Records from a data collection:
= = = = =
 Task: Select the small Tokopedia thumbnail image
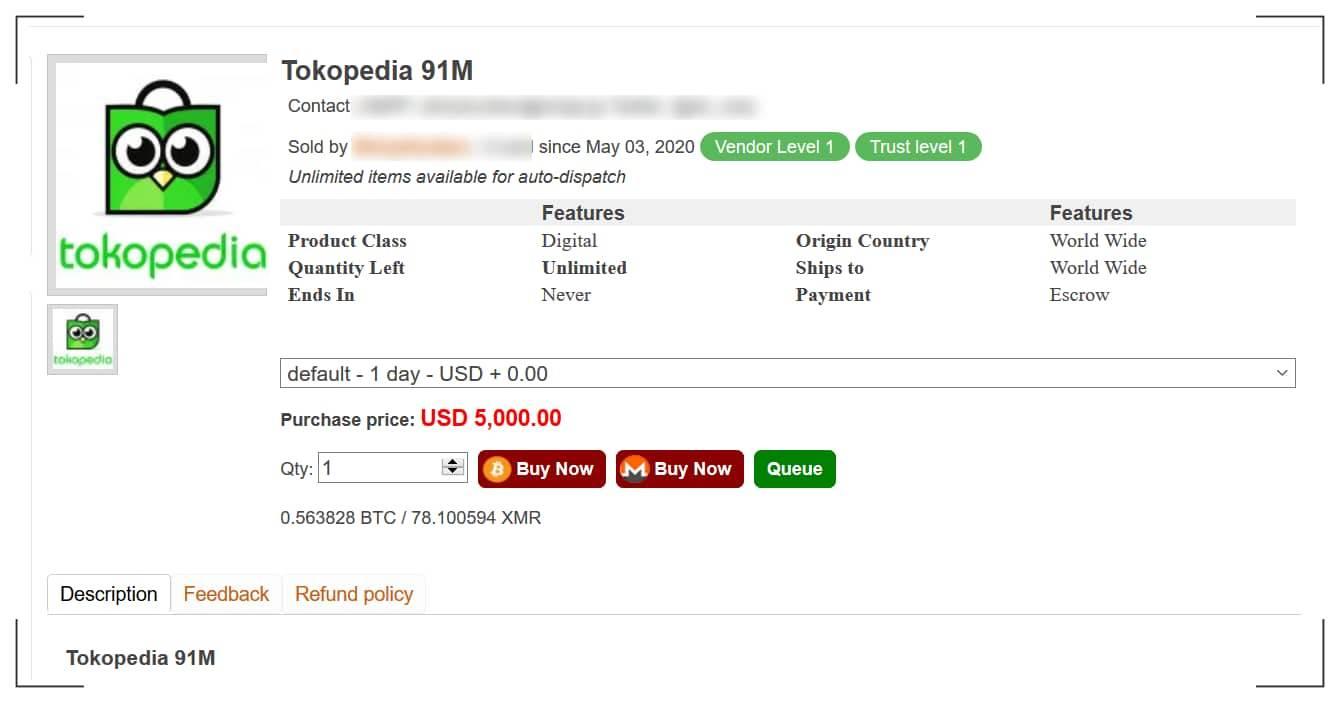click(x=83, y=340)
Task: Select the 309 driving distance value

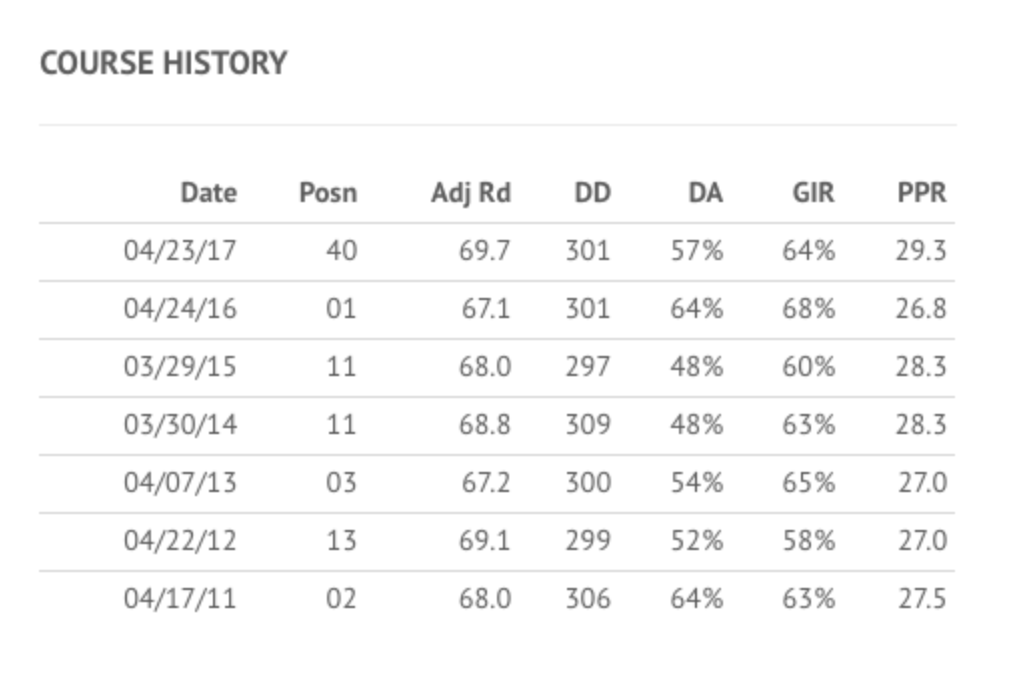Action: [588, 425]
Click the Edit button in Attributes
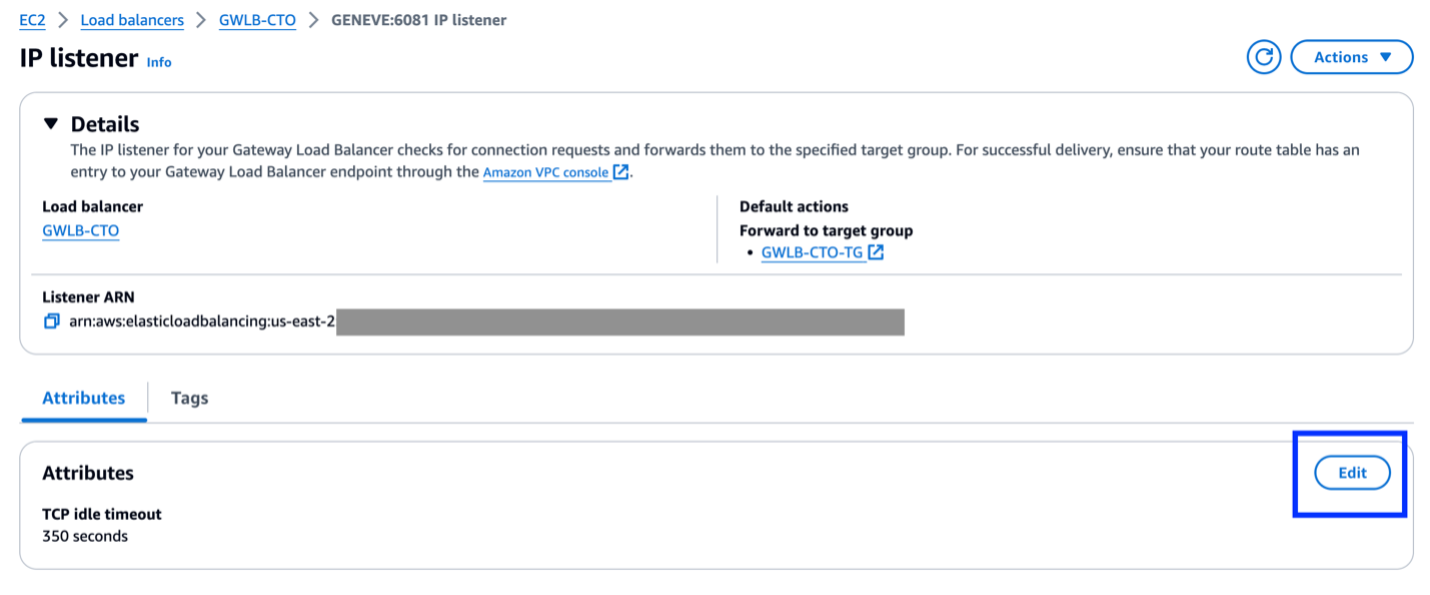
= = = = =
> AIM OF THE EXERCISE
Once the pictures are set aside, restate the remaining data above exactly.

> EXPECTED ANSWER
 Task: Select the small Tokopedia thumbnail image
click(x=83, y=340)
Task: Select the 309 driving distance value

Action: [588, 425]
Click the Edit button in Attributes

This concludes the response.